Top of Material shown

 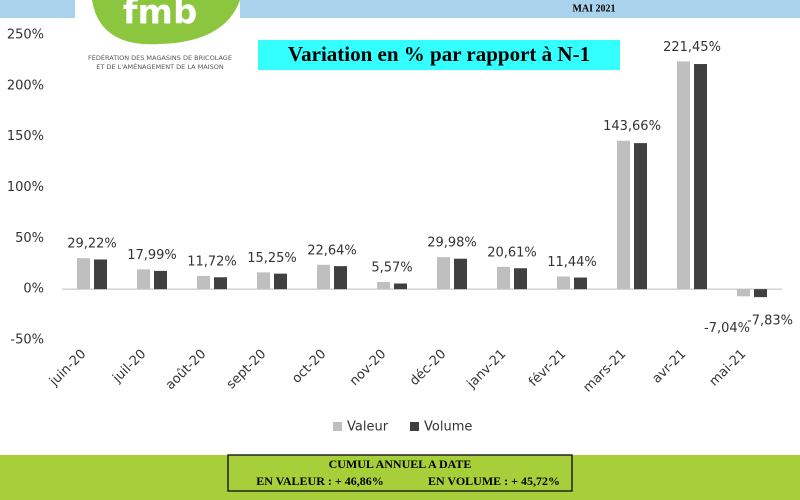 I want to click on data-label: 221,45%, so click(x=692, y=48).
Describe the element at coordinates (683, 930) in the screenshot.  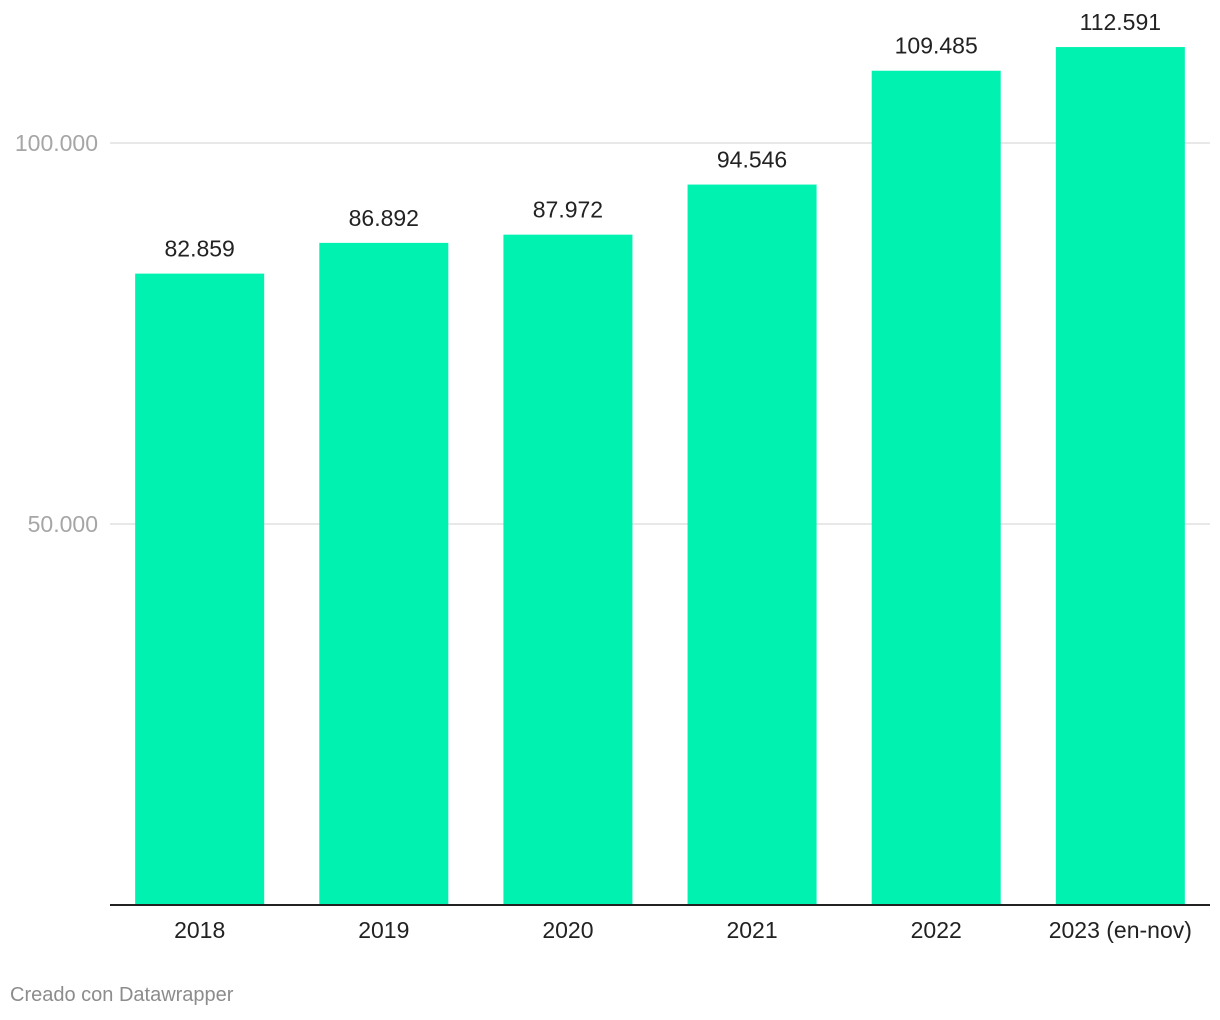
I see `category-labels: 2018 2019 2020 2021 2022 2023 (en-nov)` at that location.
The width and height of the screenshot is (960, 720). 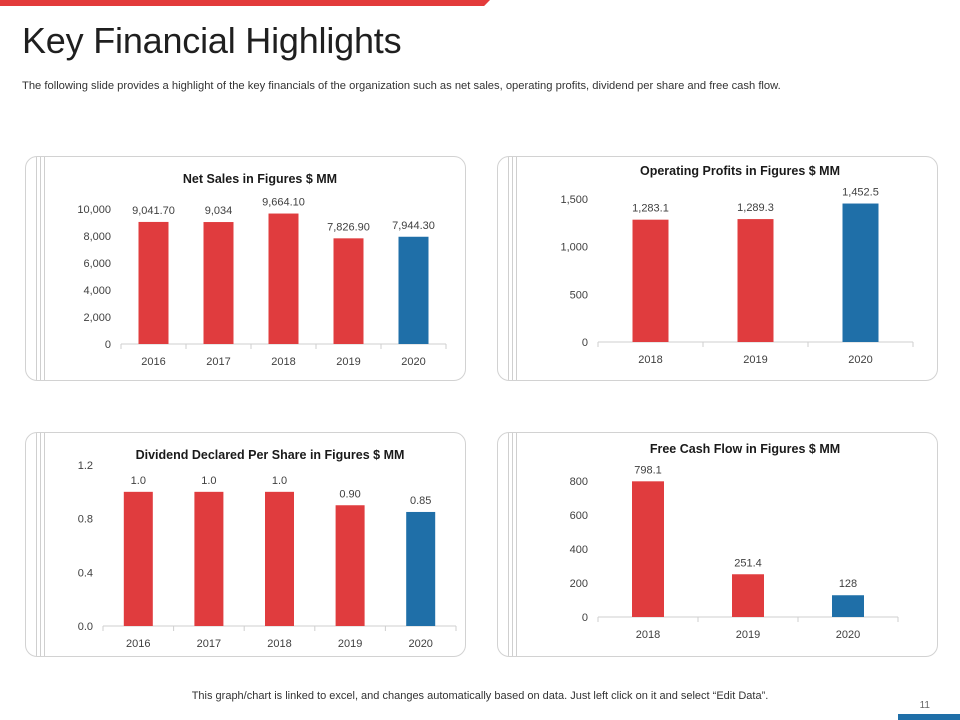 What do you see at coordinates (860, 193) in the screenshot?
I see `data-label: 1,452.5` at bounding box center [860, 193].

Bottom of Material shown

◆ **Exercise goal**
Switch "element" to "item" in everything from the start of the records down to the line containing "at that location.", and write those lines out again with nothing else changed and the pictures left out.

◆ **Answer below**
  I want to click on data-label: 221,45%, so click(x=692, y=48).
Describe the item at coordinates (683, 930) in the screenshot.  
I see `category-labels: 2018 2019 2020 2021 2022 2023 (en-nov)` at that location.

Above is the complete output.